### Input material
______________________________
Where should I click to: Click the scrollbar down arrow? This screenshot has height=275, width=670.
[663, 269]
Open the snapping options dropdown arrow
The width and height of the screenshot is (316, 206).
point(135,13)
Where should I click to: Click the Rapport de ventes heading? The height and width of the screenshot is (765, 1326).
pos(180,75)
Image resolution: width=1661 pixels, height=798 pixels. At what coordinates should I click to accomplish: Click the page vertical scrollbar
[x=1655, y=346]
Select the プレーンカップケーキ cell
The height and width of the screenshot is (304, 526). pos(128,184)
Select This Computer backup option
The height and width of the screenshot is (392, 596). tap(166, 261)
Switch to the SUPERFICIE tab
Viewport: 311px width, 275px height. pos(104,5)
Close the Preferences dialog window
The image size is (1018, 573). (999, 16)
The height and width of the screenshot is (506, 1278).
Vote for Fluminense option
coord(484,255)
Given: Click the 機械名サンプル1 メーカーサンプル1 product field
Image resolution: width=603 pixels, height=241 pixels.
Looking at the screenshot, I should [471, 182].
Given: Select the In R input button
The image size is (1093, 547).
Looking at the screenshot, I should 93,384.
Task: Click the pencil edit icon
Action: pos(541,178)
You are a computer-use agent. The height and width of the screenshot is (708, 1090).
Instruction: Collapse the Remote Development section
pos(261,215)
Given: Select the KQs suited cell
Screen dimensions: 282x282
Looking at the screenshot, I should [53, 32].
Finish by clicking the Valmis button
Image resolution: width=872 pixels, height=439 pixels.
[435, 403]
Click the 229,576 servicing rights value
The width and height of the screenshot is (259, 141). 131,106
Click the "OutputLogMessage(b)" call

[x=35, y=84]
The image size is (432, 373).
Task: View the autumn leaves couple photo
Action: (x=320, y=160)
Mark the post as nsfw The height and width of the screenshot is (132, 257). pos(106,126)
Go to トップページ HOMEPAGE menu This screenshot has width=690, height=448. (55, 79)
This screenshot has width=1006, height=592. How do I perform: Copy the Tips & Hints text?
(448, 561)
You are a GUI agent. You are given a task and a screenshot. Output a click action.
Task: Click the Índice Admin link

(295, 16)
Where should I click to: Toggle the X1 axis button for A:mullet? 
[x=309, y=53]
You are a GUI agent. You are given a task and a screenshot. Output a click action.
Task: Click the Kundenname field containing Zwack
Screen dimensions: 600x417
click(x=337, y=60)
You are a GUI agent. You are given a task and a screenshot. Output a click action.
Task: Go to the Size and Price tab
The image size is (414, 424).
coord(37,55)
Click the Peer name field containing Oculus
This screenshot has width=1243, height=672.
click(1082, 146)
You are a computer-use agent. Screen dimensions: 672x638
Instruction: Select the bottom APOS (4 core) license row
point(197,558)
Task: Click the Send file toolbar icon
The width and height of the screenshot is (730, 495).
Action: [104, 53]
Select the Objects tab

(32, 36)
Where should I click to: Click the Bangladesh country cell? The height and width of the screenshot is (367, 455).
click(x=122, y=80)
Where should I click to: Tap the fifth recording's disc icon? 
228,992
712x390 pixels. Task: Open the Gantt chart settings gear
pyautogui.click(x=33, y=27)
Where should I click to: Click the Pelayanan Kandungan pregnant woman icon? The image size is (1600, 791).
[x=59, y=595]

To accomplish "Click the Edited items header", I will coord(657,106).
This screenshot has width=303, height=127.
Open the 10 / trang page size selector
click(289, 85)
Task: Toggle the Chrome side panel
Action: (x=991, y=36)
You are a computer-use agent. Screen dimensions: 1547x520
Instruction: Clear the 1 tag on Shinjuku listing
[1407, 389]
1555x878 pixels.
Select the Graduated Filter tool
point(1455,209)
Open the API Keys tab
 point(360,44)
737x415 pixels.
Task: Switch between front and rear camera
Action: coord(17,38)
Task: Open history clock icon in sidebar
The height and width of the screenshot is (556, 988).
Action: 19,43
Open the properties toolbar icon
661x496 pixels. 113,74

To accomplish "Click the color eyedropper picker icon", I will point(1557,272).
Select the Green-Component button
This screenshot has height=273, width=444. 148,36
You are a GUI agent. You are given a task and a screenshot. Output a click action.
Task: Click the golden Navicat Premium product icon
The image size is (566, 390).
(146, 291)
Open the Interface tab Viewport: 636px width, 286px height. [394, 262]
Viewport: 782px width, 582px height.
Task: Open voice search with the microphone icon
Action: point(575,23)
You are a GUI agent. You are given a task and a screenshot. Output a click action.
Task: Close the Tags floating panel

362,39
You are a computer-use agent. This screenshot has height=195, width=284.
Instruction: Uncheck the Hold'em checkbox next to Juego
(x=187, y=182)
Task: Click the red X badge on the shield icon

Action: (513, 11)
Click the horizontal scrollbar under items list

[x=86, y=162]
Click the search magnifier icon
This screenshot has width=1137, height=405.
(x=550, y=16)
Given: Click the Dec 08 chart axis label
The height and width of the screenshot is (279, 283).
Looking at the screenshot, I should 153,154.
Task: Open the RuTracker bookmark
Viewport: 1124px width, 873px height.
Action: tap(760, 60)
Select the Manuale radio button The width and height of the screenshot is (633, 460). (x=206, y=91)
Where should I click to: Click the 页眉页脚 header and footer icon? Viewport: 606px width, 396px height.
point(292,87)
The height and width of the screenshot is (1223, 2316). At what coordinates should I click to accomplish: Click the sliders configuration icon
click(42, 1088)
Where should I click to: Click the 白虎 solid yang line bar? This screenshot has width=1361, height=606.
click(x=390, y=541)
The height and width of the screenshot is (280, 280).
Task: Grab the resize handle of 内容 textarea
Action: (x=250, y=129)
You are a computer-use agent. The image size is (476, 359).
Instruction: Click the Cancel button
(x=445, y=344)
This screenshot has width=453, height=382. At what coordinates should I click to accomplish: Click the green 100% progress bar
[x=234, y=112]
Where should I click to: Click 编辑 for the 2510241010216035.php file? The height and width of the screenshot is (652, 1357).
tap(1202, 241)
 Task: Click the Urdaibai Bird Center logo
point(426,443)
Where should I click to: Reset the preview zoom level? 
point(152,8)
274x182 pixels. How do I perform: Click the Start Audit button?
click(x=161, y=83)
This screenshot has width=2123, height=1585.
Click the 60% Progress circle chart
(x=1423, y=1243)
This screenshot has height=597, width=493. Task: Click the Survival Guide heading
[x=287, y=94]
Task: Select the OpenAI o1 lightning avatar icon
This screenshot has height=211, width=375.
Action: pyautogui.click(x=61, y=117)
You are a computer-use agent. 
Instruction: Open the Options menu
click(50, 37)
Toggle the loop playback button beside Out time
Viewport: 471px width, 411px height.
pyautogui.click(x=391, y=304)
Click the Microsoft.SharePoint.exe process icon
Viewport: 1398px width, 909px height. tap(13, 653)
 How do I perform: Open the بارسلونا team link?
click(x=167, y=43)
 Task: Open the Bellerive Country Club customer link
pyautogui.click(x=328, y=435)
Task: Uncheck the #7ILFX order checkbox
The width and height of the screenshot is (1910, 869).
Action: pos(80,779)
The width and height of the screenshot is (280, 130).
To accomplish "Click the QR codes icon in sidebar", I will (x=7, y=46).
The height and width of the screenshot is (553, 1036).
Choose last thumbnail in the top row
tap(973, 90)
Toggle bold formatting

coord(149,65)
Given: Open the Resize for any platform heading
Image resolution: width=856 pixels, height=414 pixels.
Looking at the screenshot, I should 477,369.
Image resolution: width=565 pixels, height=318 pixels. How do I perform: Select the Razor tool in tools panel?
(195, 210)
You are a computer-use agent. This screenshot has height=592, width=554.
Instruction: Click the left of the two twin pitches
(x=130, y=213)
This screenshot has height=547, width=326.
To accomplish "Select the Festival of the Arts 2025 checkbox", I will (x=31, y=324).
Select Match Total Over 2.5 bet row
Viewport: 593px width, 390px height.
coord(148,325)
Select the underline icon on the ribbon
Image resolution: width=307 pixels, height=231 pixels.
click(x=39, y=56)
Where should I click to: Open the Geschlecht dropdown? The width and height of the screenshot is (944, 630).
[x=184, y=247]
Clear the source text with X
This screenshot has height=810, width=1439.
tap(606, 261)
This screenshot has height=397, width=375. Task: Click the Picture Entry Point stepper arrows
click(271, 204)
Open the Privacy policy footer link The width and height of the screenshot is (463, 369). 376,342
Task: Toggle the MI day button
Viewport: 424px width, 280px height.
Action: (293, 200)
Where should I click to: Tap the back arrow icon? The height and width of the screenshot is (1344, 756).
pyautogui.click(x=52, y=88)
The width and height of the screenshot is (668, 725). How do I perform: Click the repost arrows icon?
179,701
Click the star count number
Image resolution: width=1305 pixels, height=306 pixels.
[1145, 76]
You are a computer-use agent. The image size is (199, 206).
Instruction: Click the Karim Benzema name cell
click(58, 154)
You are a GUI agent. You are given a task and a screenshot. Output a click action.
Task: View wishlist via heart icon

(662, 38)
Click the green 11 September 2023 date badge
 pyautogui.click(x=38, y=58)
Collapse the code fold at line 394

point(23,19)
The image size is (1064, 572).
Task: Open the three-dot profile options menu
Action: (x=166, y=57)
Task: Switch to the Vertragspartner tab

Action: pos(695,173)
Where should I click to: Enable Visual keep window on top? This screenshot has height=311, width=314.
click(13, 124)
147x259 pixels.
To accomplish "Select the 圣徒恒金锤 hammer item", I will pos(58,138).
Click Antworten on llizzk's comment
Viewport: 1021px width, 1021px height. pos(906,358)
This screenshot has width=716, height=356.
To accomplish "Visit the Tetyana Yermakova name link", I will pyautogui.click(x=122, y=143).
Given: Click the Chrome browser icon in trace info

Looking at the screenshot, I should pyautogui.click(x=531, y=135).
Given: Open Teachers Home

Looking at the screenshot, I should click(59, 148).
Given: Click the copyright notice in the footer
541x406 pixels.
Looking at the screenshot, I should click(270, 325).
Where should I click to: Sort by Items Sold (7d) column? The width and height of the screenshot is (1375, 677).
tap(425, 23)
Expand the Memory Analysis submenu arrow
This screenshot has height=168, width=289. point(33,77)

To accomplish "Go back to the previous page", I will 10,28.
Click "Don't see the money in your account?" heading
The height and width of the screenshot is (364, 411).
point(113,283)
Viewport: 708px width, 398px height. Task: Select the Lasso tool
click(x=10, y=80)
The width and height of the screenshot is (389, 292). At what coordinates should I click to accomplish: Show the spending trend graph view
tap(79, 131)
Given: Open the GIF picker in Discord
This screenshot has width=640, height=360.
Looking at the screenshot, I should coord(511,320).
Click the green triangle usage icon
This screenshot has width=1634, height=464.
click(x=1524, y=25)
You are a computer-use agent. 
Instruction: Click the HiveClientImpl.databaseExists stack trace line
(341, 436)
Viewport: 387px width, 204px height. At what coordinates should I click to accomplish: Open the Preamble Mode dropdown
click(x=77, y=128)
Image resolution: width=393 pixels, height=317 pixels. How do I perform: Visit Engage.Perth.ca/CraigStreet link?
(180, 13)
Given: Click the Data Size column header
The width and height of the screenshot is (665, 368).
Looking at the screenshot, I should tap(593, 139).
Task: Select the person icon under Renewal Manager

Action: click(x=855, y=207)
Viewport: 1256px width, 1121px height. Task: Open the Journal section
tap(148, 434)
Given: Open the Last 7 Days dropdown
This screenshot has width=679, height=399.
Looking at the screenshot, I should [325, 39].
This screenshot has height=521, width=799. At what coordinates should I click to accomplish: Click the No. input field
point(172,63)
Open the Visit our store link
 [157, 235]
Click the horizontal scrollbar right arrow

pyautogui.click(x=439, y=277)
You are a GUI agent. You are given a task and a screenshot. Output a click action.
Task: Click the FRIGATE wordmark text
______________________________
### Aim
Pick out and copy every line of the data above that contains the string "trace". Matching is case-sensitive.

### Result
Given: Click the Chrome browser icon in trace info
Instruction: Click the HiveClientImpl.databaseExists stack trace line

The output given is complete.